Die arabische Welt hat ein besonderes Interesse an Europa - gerade als Gegenpol zu den Vereinigten Staaten, dessen kulturelle Vereinnahmung sie befürchten. Denn selbst das Französische in den ehemals frankophonen Staaten wie Libanon und Tunesien ist zugunsten der Ausbreitung der englischen Sprache auf dem Rückzug. Umso bedauerlicher ist es, dass die neu gegründeten deutschen Universitäten, die in letzter Zeit in einigen arabischen Staaten ihre Tore geöffnet haben, dennoch ihren Unterricht hauptsächlich auf Englisch durchführen.
Auf der politischen Ebene stellt die europäische Haltung im arabisch-israelischen Konflikt ein Gegengewicht zur Haltung der USA dar, die Israel geradezu blind unterstützen. Auch die geografische Nähe Europas zur arabischen Welt verstärkt die Bindung der arabischen Eliten an Europa und erzeugt bei diesen die Hoffnung, dass Europa ihre Probleme versteht.
Der gute Ruf speziell Deutschlands resultiert nicht nur aus Schröders Ablehnung des Irak-Krieges, sondern hat weit zurückliegende Wurzeln. So hat Deutschland im Gegensatz zu Großbritannien und Frankreich in der arabischen Welt keine kolonialistische Vergangenheit. Und vielleicht hat gerade dieser Umstand lange Zeit eine gewisse Verwirrung innerhalb der arabischen Welt ausgelöst, denn die aufsteigenden arabischen nationalistischen Eliten hatten sich vom nationalsozialistischen Deutschland durchaus angezogen gefühlt, weil sie glaubten, dass dieses Deutschland ihnen dabei helfen würde, sich vom Joch der französischen und britischen Kolonisation zu befreien. In der Nachkriegsära dann veränderte sich dieses Bild durch die differenzierte Kulturpolitik der Bundesrepublik.

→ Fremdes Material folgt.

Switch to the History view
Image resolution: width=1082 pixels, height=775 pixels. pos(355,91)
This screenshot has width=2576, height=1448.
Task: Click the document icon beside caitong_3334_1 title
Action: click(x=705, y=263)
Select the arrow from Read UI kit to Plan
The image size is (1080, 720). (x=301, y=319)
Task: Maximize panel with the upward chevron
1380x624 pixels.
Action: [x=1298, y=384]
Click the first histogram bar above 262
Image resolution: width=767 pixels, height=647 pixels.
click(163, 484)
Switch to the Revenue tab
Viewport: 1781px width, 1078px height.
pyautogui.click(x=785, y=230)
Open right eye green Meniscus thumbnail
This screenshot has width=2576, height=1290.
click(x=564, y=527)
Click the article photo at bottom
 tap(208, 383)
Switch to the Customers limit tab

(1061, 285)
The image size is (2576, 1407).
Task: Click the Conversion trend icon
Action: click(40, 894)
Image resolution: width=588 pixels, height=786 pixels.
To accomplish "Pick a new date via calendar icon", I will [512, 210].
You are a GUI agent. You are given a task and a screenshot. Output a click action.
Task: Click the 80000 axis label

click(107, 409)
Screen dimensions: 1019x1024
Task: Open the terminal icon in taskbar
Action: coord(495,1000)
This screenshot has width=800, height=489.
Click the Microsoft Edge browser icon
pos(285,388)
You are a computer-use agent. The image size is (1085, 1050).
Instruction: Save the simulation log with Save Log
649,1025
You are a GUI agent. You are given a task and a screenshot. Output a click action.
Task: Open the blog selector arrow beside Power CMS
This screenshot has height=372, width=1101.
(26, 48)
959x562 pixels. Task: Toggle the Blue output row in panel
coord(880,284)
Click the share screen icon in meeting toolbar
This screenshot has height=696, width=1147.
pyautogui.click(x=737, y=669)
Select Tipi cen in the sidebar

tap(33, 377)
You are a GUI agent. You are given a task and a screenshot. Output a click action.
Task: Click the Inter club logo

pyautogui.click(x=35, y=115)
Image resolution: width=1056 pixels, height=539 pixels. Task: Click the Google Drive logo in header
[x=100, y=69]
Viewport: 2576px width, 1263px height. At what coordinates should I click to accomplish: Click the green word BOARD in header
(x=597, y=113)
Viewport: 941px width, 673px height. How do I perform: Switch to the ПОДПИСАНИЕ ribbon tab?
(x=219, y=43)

Je stärker Deutschland sich in der arabischen Welt engagiert, desto stärker wird seiner Rolle nicht nur in wirtschaftlicher Hinsicht dort Rechnung getragen. Deutschland ist eine starke Nation mit eigenen Interessen, und die arabischen Staaten sind sich dessen sehr bewusst. Deshalb sollte Deutschland seine Rolle in der arabischen Welt sehr ernst nehmen.